Whew! That long-winded history lesson was just my way of saying there is a new FMV game out on Steam today and coming to mobile and other platforms later this year, and it somehow simultaneously gives me heavy vibes of those early FMV games as well as the much improved contemporary versions from the last few years. It’s called Deathtrap Dungeon: The Interactive Video Adventure, and it’s an interactive re-telling of probably the most famous entry in the classic Fighting Fantasy series of gamebooks: Deathtrap Dungeon. And the entire thing is expertly narrated by real-deal actor Eddie Marsan! Check out this trailer.
Now as you probably know, this isn’t the first time that Deathtrap Dungeon has been released in an interactive digital format. The title is available in Tin Man’s Fighting Fantasy Classics app and more or less features the original book in digital form but with some excellent illustrations and some very handy features like stat-tracking, mapping, and dice rolling. It’s a fantastically streamlined way to experience the book without much fuss. But this, THIS is like someone guiding you through the book and playing Dungeon Master to your own personal adventure. And not just someone, but a real-life English person! Who is extremely well-spoken!
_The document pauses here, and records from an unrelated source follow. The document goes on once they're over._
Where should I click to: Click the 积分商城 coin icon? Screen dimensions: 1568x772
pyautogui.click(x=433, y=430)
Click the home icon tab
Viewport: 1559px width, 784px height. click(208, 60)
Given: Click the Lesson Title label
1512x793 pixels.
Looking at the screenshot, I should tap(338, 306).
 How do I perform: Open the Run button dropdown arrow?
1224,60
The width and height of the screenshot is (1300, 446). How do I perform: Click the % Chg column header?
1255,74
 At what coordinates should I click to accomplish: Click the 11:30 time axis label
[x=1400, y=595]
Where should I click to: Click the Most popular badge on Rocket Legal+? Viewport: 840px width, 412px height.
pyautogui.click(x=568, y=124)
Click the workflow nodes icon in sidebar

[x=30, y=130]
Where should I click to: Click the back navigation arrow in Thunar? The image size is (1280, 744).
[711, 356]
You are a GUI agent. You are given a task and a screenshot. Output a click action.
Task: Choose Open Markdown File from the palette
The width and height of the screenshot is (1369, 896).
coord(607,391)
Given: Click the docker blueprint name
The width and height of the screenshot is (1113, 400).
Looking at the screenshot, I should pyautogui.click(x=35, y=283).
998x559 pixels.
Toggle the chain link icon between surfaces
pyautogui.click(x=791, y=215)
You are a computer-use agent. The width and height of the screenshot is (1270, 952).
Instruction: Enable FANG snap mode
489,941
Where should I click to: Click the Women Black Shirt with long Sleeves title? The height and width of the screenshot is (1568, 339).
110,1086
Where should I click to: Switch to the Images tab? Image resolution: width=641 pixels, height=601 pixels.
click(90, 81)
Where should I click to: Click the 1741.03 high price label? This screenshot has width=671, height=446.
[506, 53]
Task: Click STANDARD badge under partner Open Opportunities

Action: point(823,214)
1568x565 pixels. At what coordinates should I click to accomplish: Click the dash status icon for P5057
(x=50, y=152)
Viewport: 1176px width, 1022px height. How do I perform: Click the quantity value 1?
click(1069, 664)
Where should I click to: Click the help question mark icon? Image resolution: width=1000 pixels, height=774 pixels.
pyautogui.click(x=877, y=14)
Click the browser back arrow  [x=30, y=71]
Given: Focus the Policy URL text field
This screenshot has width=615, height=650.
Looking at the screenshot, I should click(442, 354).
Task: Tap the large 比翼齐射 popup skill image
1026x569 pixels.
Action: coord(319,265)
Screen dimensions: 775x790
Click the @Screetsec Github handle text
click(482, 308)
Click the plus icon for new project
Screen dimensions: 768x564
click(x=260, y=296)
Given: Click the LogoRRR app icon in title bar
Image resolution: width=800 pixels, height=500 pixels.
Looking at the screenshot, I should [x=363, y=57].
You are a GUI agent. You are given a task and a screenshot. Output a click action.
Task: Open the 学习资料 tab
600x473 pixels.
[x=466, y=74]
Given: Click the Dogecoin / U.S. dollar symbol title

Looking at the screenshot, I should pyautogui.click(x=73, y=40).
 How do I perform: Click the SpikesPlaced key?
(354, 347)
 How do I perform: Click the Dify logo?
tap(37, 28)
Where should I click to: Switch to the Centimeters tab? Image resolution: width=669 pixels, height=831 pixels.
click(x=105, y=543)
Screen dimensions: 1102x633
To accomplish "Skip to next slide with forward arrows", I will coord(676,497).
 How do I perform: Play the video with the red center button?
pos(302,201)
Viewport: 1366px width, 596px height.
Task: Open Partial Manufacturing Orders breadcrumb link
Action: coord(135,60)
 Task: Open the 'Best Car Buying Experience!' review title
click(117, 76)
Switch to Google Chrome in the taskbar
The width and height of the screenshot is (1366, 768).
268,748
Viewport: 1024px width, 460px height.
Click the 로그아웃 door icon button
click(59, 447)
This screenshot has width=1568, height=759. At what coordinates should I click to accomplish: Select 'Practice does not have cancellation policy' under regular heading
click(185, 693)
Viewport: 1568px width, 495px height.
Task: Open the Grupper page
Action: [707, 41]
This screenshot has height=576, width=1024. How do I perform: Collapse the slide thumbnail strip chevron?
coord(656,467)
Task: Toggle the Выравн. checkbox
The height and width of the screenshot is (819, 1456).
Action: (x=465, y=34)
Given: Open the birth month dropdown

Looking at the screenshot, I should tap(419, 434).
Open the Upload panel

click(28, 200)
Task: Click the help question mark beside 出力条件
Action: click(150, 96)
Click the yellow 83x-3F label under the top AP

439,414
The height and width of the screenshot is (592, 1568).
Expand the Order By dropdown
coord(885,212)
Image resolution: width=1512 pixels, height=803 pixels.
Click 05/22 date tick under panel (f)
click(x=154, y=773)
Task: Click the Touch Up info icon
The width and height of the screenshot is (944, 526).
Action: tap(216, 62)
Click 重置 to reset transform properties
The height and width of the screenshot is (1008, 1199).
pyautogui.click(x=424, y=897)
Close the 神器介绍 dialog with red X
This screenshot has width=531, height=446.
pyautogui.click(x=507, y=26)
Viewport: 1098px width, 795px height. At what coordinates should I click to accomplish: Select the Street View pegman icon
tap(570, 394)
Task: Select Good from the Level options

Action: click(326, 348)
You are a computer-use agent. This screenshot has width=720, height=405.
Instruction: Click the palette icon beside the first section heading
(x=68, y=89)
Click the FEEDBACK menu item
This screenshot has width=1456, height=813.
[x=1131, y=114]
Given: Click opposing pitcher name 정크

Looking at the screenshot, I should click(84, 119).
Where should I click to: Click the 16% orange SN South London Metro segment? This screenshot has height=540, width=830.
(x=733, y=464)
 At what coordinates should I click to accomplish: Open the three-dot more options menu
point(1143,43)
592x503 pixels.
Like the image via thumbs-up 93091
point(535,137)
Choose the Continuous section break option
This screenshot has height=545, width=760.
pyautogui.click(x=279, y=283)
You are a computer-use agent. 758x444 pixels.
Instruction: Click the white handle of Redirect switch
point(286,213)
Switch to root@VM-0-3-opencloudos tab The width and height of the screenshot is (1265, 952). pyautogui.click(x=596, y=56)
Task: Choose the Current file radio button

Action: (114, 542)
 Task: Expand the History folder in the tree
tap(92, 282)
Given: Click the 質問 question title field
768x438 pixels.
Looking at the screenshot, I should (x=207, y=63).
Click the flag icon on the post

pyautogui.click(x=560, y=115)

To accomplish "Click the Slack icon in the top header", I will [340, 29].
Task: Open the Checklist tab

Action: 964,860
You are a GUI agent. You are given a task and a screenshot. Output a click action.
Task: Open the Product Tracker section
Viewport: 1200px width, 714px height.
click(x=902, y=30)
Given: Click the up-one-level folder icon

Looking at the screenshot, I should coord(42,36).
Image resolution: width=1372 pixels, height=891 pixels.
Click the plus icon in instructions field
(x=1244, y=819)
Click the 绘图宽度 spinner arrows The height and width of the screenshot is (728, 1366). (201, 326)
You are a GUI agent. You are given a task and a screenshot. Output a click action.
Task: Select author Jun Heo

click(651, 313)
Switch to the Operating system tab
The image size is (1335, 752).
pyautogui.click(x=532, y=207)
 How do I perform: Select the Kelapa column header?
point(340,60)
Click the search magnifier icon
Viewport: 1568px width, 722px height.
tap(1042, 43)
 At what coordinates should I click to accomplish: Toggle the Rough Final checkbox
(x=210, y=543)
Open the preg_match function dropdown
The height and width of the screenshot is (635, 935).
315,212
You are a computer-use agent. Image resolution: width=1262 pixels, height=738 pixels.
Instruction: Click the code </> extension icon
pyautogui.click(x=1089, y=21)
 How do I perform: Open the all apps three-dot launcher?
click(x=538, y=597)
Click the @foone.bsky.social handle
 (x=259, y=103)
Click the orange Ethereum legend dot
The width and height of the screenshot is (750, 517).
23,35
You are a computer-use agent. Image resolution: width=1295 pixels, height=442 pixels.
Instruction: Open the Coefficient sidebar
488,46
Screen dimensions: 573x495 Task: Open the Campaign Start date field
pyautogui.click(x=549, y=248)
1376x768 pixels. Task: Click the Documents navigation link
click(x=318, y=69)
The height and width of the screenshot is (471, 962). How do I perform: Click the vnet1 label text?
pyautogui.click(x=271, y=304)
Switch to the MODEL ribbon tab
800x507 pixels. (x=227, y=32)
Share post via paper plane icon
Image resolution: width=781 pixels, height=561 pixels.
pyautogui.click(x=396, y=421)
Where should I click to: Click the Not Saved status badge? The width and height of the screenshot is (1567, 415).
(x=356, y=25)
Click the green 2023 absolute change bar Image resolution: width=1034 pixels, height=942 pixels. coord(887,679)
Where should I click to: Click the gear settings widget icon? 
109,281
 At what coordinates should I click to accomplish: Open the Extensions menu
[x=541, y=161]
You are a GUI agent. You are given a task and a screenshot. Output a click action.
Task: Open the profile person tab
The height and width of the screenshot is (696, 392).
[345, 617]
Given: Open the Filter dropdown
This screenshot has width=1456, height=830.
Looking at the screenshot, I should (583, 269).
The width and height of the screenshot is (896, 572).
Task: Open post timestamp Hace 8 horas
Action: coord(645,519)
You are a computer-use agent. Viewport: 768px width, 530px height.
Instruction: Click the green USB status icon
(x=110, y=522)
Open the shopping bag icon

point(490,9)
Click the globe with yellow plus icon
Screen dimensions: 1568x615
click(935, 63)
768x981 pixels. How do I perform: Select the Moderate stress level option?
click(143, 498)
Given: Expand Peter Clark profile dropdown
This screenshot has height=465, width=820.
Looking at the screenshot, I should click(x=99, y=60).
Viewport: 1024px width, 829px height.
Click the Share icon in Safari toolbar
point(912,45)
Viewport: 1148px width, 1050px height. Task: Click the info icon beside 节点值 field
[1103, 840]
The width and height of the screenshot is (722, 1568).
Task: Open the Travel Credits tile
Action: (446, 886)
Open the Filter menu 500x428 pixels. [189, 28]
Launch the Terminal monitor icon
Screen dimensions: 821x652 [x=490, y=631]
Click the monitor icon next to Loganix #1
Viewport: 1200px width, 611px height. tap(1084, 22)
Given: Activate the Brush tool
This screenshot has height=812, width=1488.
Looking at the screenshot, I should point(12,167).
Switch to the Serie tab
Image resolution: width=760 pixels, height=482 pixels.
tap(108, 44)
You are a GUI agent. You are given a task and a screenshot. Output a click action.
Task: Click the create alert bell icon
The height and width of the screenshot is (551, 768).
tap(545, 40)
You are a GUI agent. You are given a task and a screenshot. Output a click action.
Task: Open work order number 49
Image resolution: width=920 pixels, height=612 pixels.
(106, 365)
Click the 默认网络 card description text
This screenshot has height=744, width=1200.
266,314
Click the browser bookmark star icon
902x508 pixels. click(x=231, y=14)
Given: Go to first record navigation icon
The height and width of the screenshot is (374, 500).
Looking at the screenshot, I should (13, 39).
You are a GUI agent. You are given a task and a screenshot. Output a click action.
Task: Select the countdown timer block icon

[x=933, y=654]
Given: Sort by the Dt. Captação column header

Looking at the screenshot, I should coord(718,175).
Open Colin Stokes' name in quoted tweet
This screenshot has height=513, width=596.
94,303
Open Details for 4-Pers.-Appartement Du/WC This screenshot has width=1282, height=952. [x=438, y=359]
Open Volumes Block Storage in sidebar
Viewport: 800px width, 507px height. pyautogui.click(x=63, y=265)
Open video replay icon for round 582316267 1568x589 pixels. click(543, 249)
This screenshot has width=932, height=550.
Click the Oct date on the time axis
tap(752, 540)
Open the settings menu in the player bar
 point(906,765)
This honestly reminds me of something you’d be able to play on the library computers at my middle school in the early ’90s, but with all the fantastic production values and advancements of a modern game.
Deathtrap Dungeon: The Interactive Video Adventure is the first release from developer Branching Narrative Ltd, and it is available as of today in Early Access on Steam for both PC and Mac for a price of $9.99. The game will make its way to mobile and other platforms sometime later this year, and for some reason this game is totally speaking to me and I can’t wait to get my hands on a mobile version when it hits.